_TEXT BLOCK:_

•••••

Happy New Year! I hope your 2018 is awesome and productive and full of fun.

I wrote a post last year about how I got this site running on AWS. For a variety of reasons, I was not happy to stay on AWS long term. These were based on cost and complexity of administration. So over the Christmas break, I finally got around to migrating the site to Netlify.

Netlify have many plans based on your requirements. It focuses on hosting frontend projects based on a variety of frameworks. A full list of features is listed here.

Setting up an initial site is very easy especially if your code lives in Git. As part of the set up process you grant access to your repo to Netlify which automatically detects commits. This is turn will trigger a new build. There is a simple to follow guide here for new sites. They support custom domains on their free tier and also provide full Lets Encrypt support. You read that right, a free hosting solution providing secure domains.

My problem came in that I already had a working Jekyll based site that I wanted to migrate over. The main issue was that my site was not configured using bundler. So the process I outline here is a mix of the new site guide and a migration guide I found here.

I started by running:

$ bundler init

This gave me a file with the following contents:

# frozen_string_literal: true

source "https://rubygems.org"

git_source(:github) {|repo_name| "https://github.com/#{repo_name}" }

#gem 'ruby'

As per the instructions, I updated the #gem ‘ruby’ line by removing the comment character and changing ruby for jekyll. I also commented out the git_source line as I host my repo on Bitbucket and not GitHub. My Gem file ended up looking as follows:

# frozen_string_literal: true

source "https://rubygems.org"

#git_source(:github) {|repo_name| "https://github.com/#{repo_name}" }

gem 'jekyll', '~> 3.6.2'
gem "jekyll-paginate"

(I also had to add the jekyll-paginate line you see in the file above as that is a gem used by my theme.)

The next step was to run:

$ bundle install

This worked but broke the site locally as now I had two versions of Jekyll installed. I only realised this after a little googling and found that the answer was to run:

$ sudo gem uninstall jekyll

This will list each version of jekyll you have installed and I found that the solution was to remove both versions that I had. Then I rerun:

$ bundle install

This reinstalled jekyll and all required gems and I now had a site running locally on my machine.

The next step was to push my changes to my repo. As part of setting the site up on Netlify, I had configured automatic builds and deployments. As soon as I pushed my commits to origin I could see the build kick off on Netlify and fail. I realised it was going to be an issue with my site and set about finding the answer.

The logs gave the following output.

Netlify Logo

After a little googling it turns out that Netlify supports many Ruby versions up to 2.4.2 (at the time of writing). You have to specify your Ruby version by creating a .ruby-version file in the root of your repo. Once created you add nothing but the Ruby version number you want them to use. One quick commit and push later and my build was running and succeeded. I was almost disappointed that it was that easy. Actually, that’s a lie, I was really impressed by how easy it was.

So that is all it took to migrate my site over. So far I have not scratched the surface of the features that Netlify offer. I am already more than happy having a simple hosting solution with continuous builds. I will try and write a post on other features as and when I use them.

•••••

_GIVEN PROBLEM:_
According to the post on moving the site to Netlify, how do you tell Netlify which Ruby version to use?

_DATASET CONTENT:_
•••••

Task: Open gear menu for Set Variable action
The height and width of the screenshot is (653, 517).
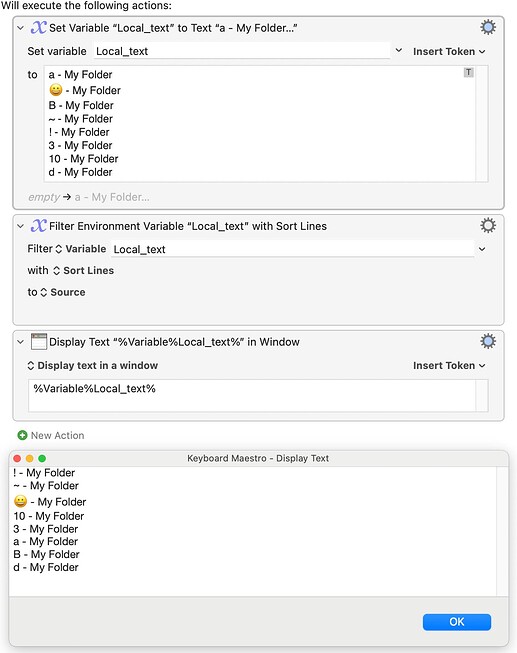Action: click(488, 27)
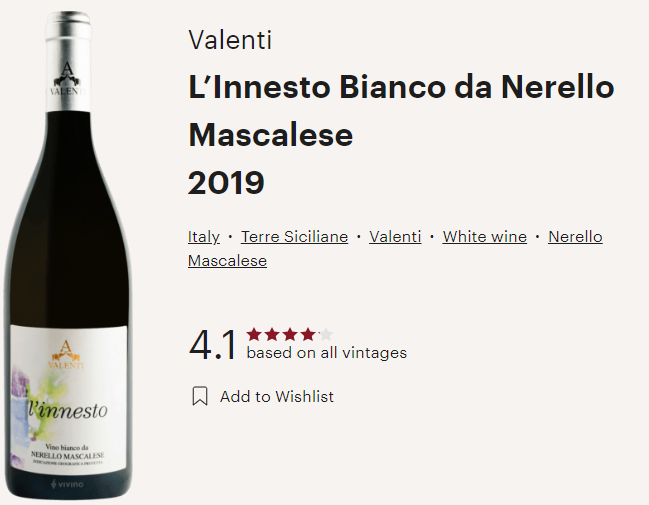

•••••

_EXERCISE RESPONSE:_
Create a .ruby-version file in the root of the repo containing only the Ruby version number.